The third season of the animated sitcom Home Movies originally began airing in the United States on the Adult Swim programming block for the television network Cartoon Network from August 4, 2002 to May 25, 2003. Co-creators Brendon Small and Loren Bouchard, along with Tom Snyder, served as executive producers for the season. Small and Bill Braudis acted as writers for the season, while Bouchard was director for each episode.

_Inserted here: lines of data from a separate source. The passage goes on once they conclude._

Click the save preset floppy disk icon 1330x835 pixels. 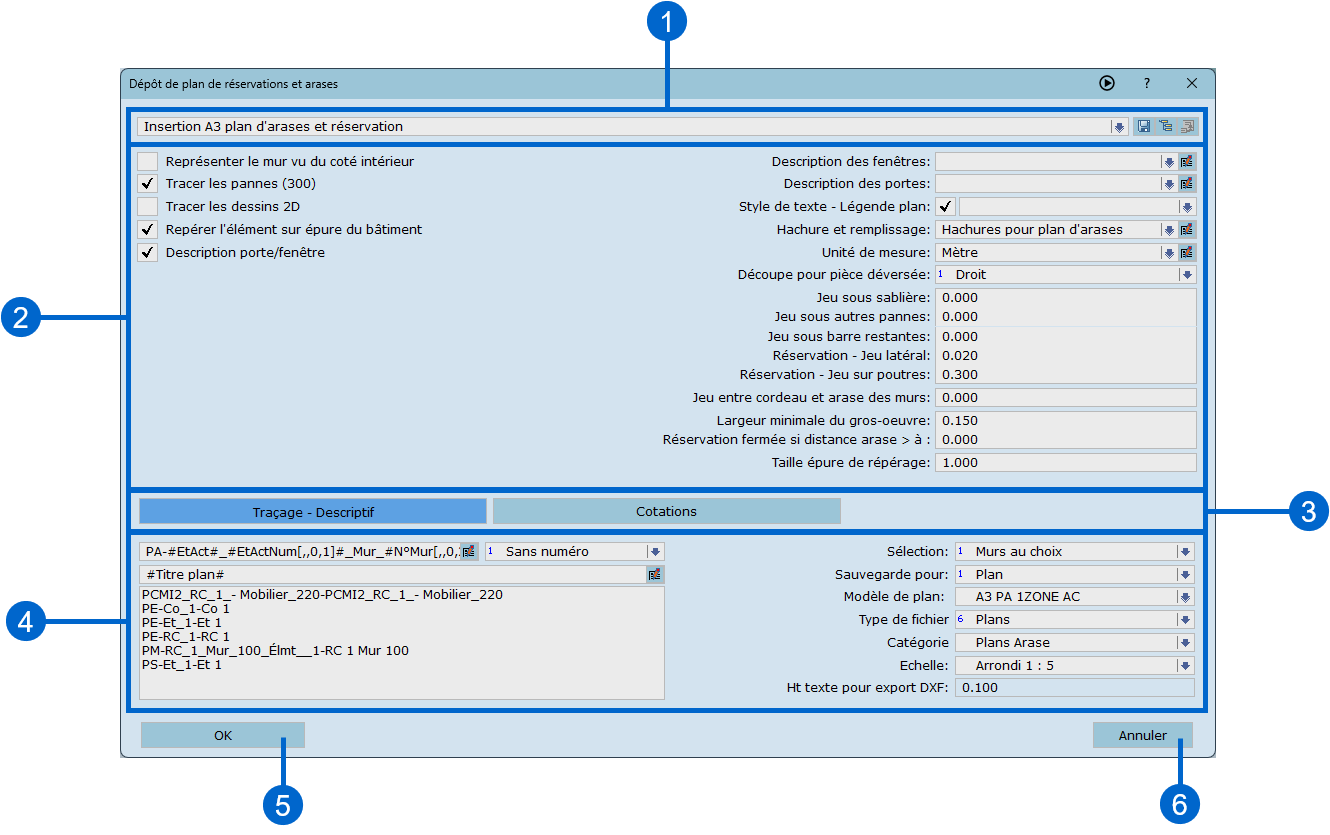[x=1144, y=127]
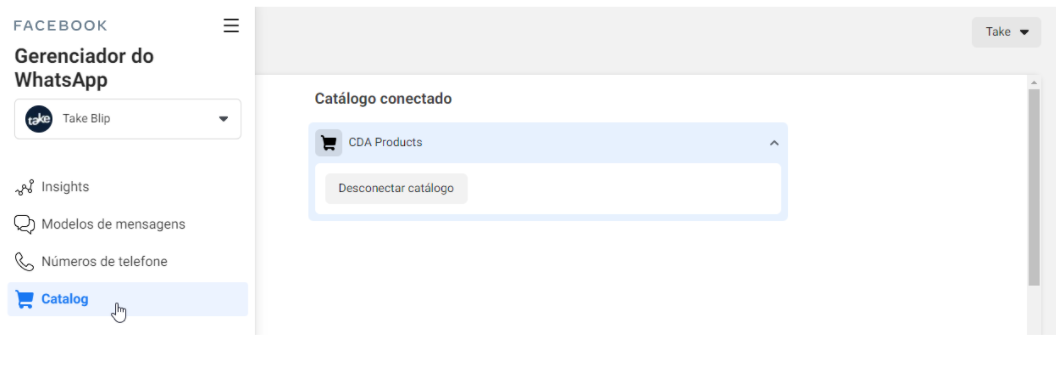Screen dimensions: 1060x372
Task: Click the Insights chart icon
Action: pyautogui.click(x=24, y=187)
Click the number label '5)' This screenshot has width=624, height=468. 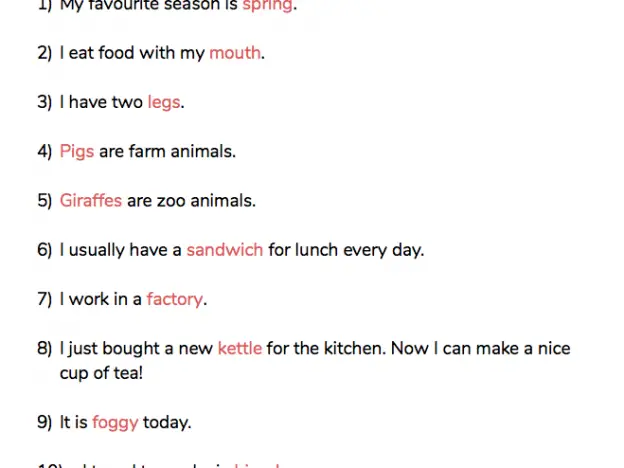(x=45, y=201)
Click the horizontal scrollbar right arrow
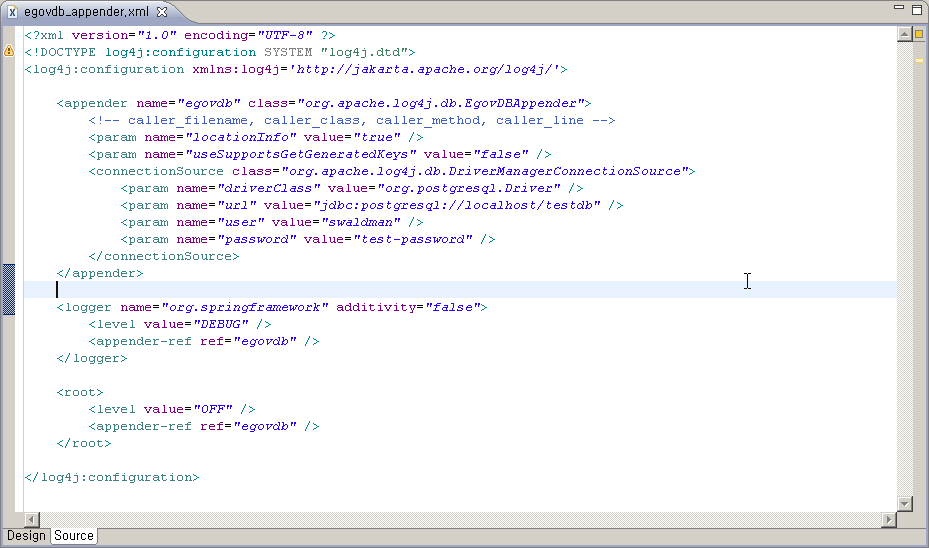The image size is (929, 548). (888, 520)
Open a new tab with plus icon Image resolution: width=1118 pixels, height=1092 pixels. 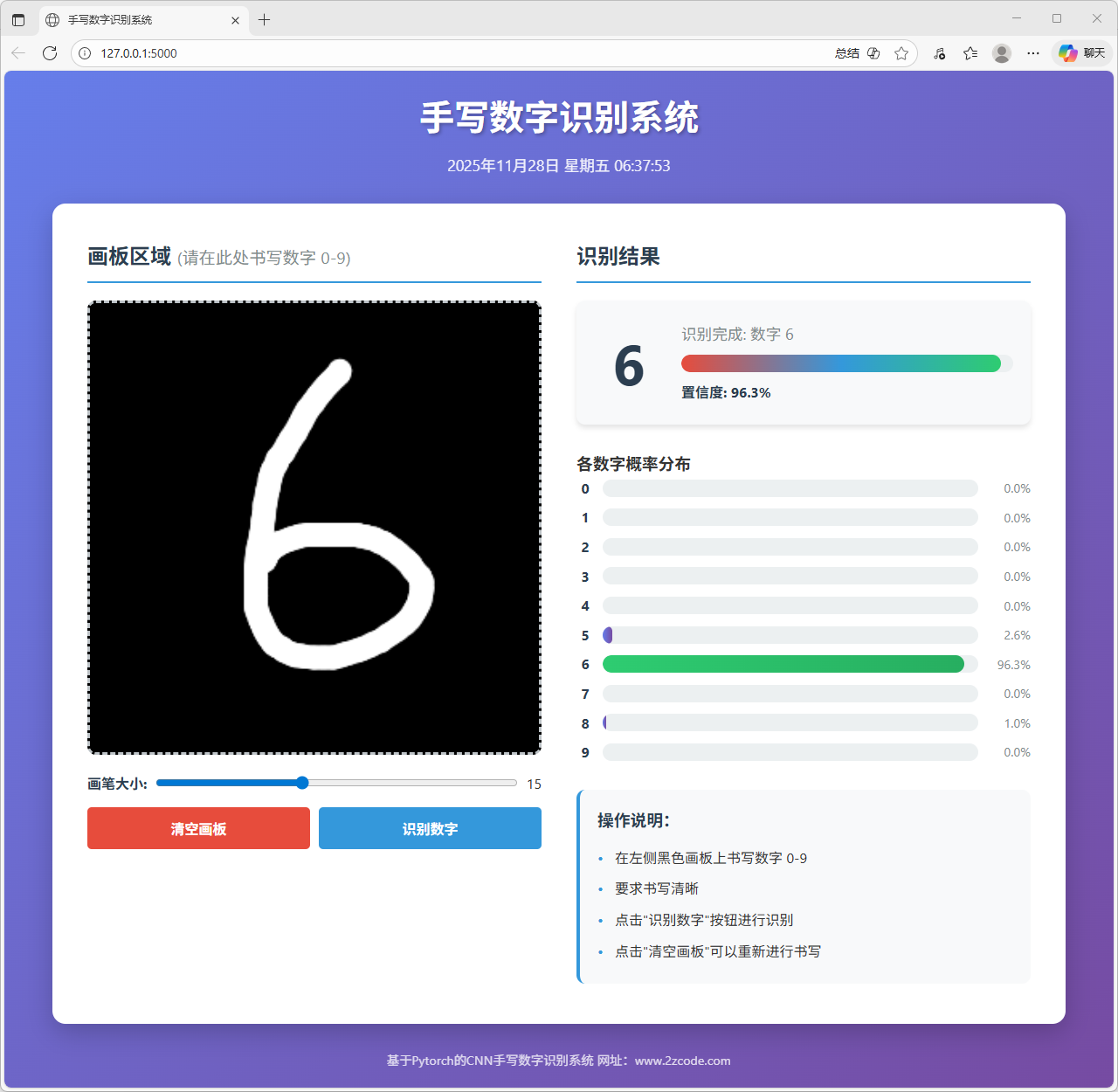(x=264, y=19)
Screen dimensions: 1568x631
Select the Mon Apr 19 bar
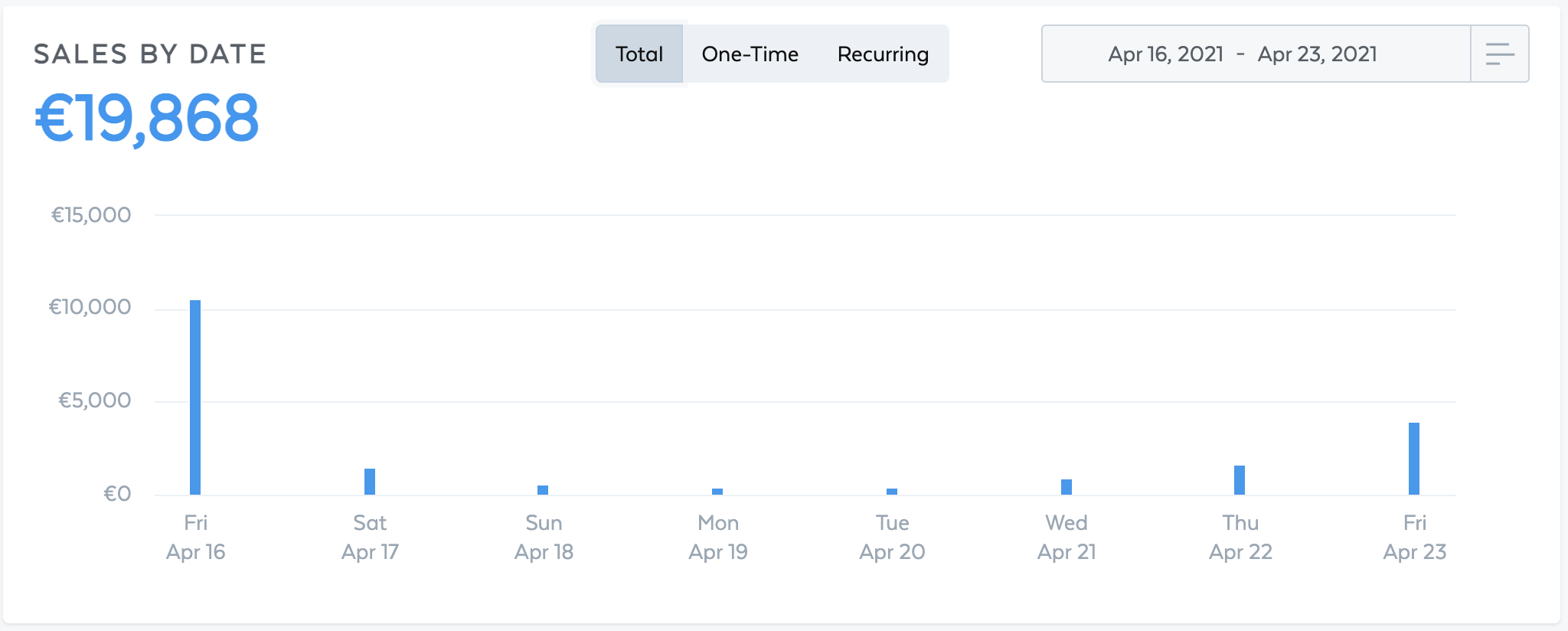[x=717, y=492]
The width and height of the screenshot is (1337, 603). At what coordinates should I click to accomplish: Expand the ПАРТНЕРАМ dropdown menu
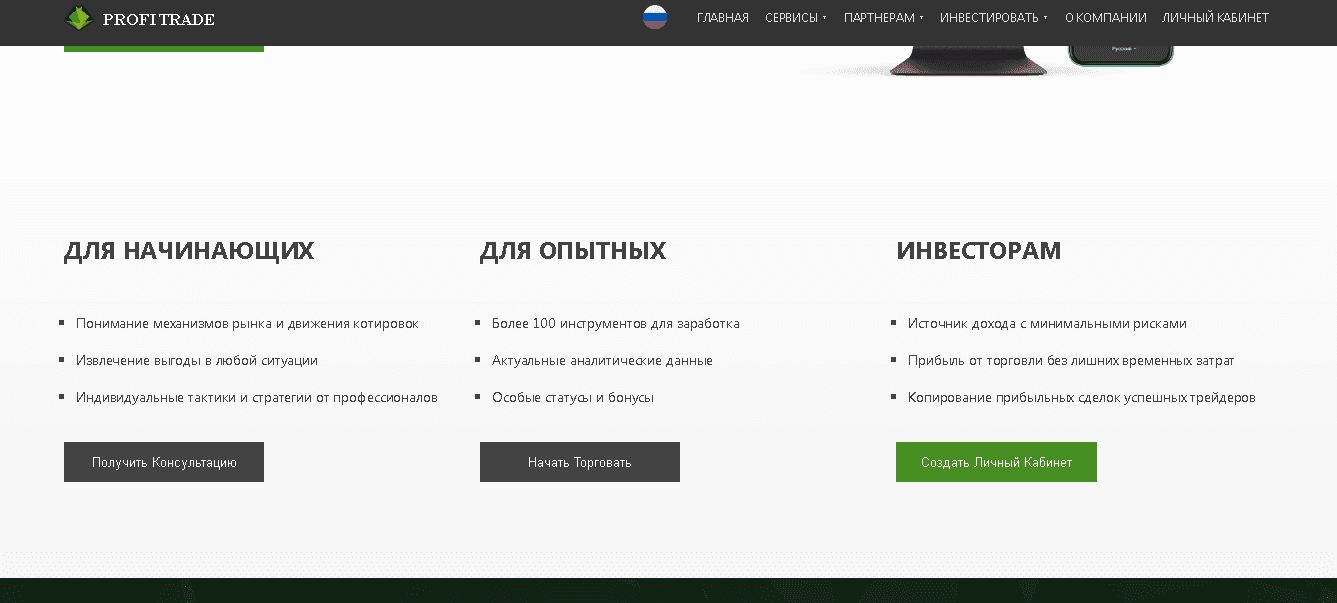(883, 18)
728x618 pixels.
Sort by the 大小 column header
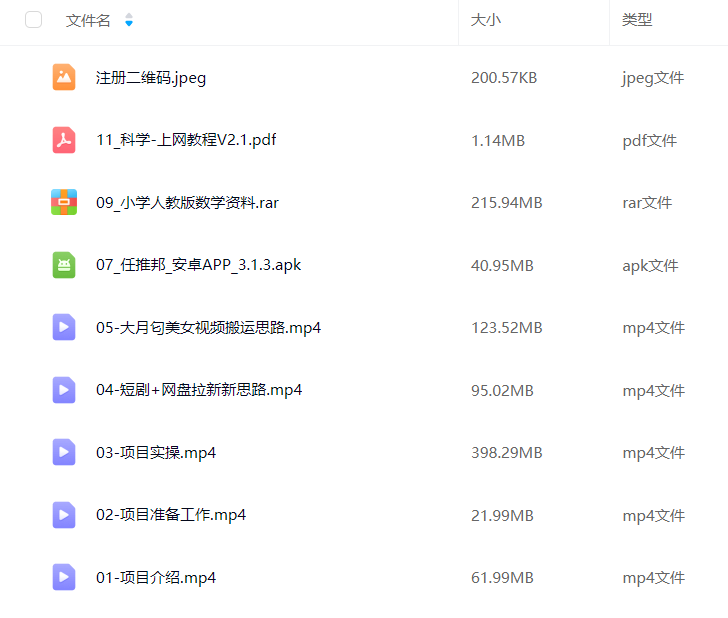486,21
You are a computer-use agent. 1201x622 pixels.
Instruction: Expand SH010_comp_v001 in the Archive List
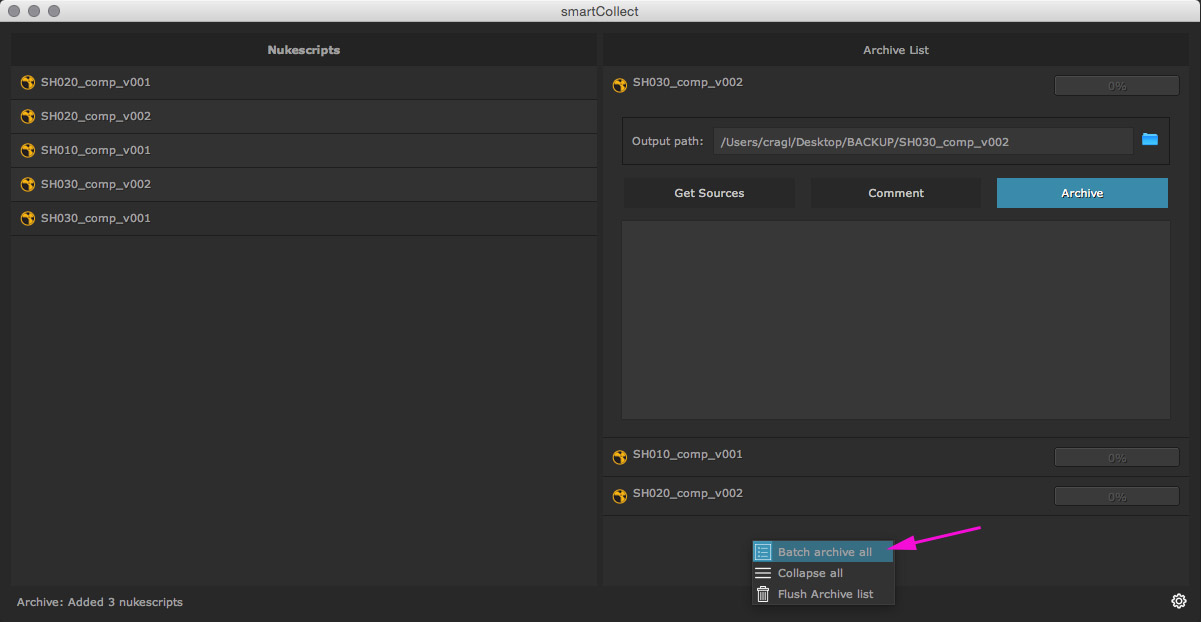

The series follows the life and adventures of 8-year-old aspiring filmmaker, Brendon Small, who writes, directs, and stars in homemade film productions that he creates with his friends Melissa Robbins and Jason Penopolis. Brendon and Melissa's soccer coach, John McGuirk, is a short-tempered and selfish alcoholic who gives the two morally bankrupt advice. Brendon's mother, Paula, meanwhile, is divorced and juggling her children, her job as a creative writing teacher, and her romantic life.

The main cast for the season consisted of Small, Janine Ditullio, H. Jon Benjamin, and Melissa Bardin Galsky. Among the guest stars during the season were Todd Barry and Mitch Hedberg, along with Louis C.K., who portrayed Brendon's father Andrew. A lot of the season featured "retroscripting," with the voice actors improvising much of their dialogue.

The episode "Shore Leave" won the Pulcinella award for "Best TV Series for Young Adults & Adults," while the season itself won in the category for "Best Group of Characters of the Year" at the same ceremony.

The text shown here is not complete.